⟨
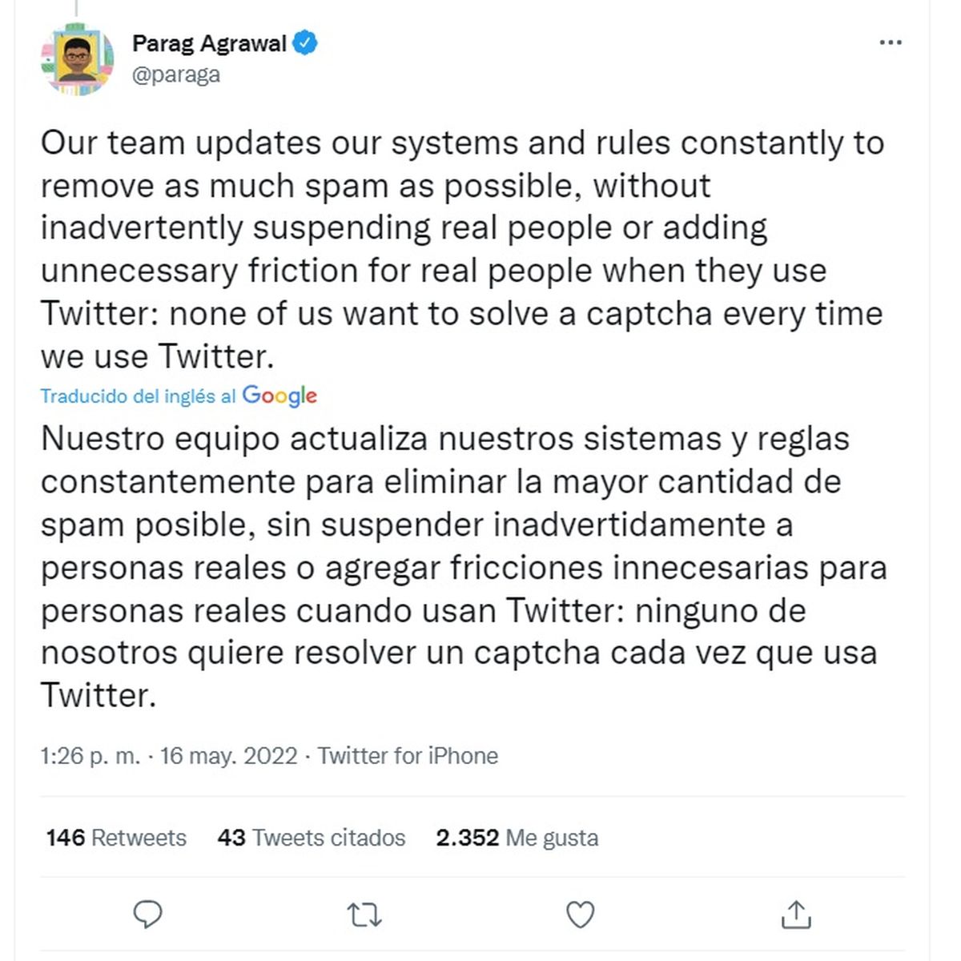Open Parag Agrawal's profile avatar
The image size is (961, 961).
[77, 58]
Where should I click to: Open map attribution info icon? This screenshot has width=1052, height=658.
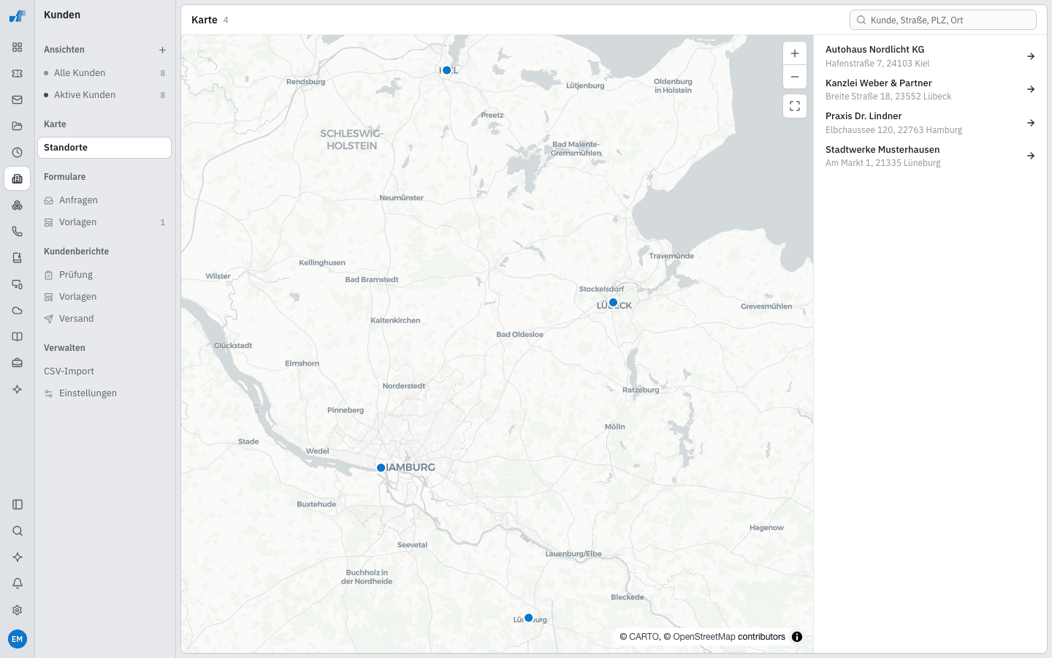coord(797,637)
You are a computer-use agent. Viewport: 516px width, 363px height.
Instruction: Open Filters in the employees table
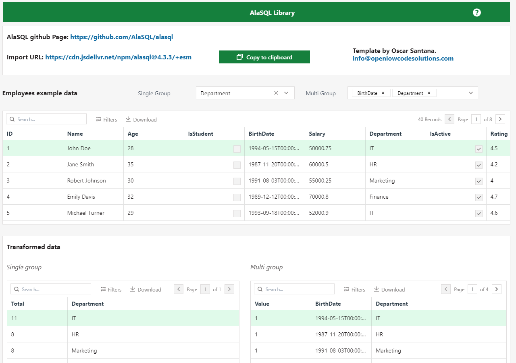pos(107,120)
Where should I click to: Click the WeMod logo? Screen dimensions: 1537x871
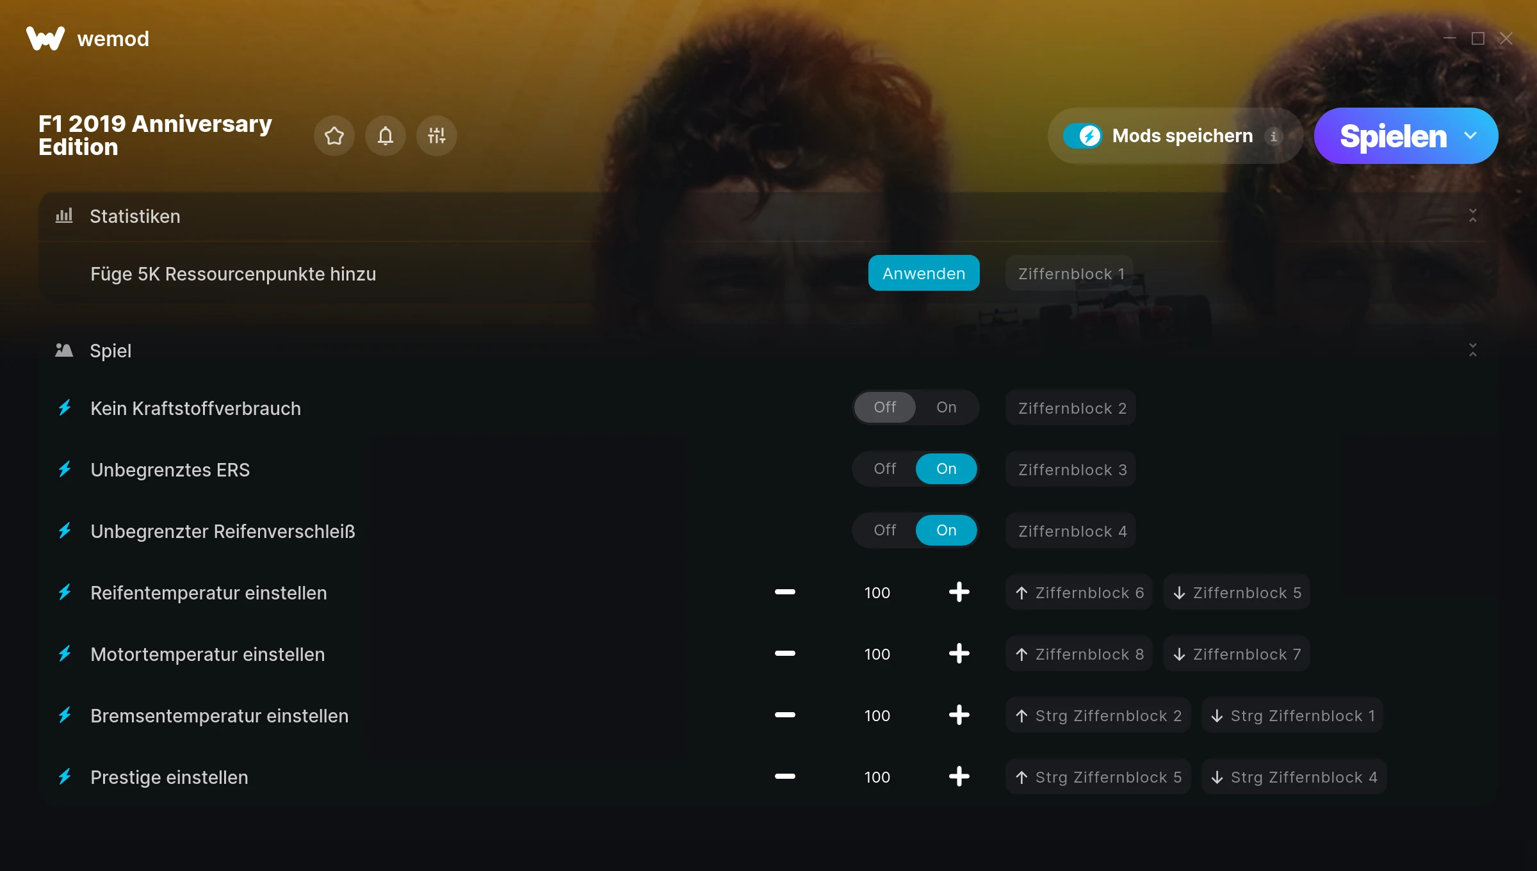(45, 38)
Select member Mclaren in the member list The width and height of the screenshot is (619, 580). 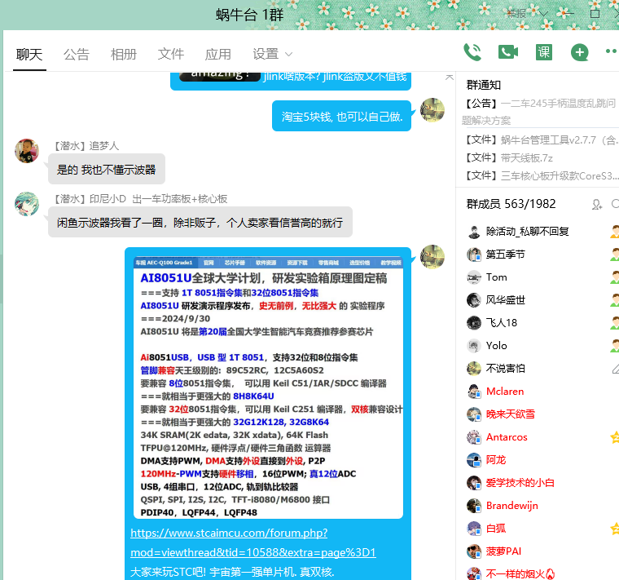point(505,392)
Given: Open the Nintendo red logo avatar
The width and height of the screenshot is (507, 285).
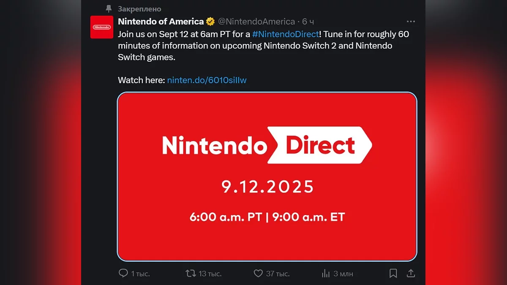Looking at the screenshot, I should [102, 27].
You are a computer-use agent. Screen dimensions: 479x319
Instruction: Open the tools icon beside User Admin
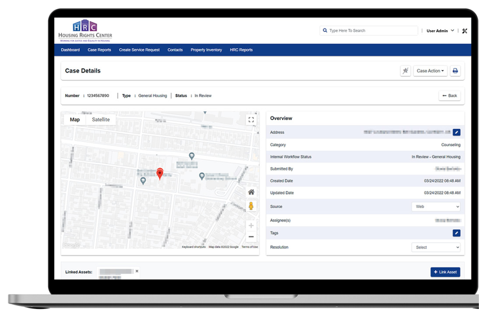(464, 31)
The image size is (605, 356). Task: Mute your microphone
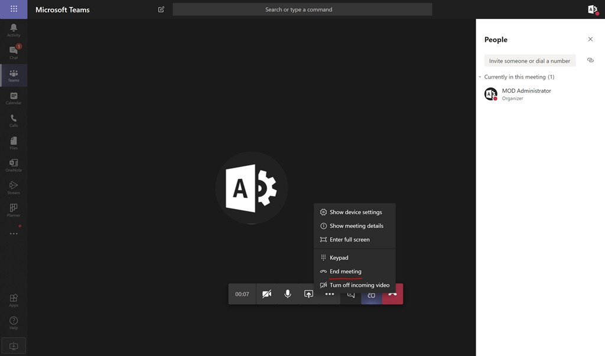(x=288, y=293)
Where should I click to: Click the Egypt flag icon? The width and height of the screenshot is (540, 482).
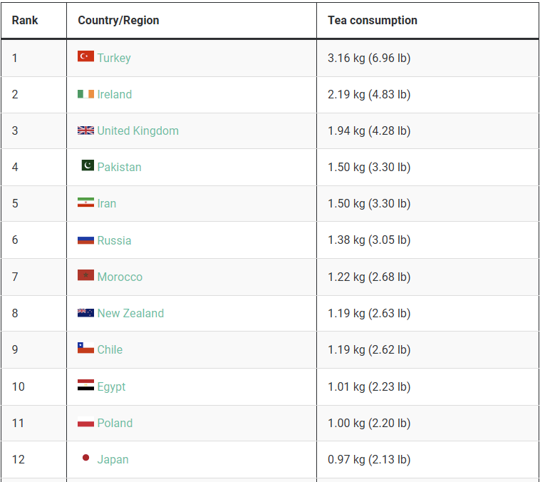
⟩
Return every line of the items above that contains the string "Instruction", matching its case exactly.

Instruction: Open Filters in the employees table
Instruction: Open the tools icon beside User Admin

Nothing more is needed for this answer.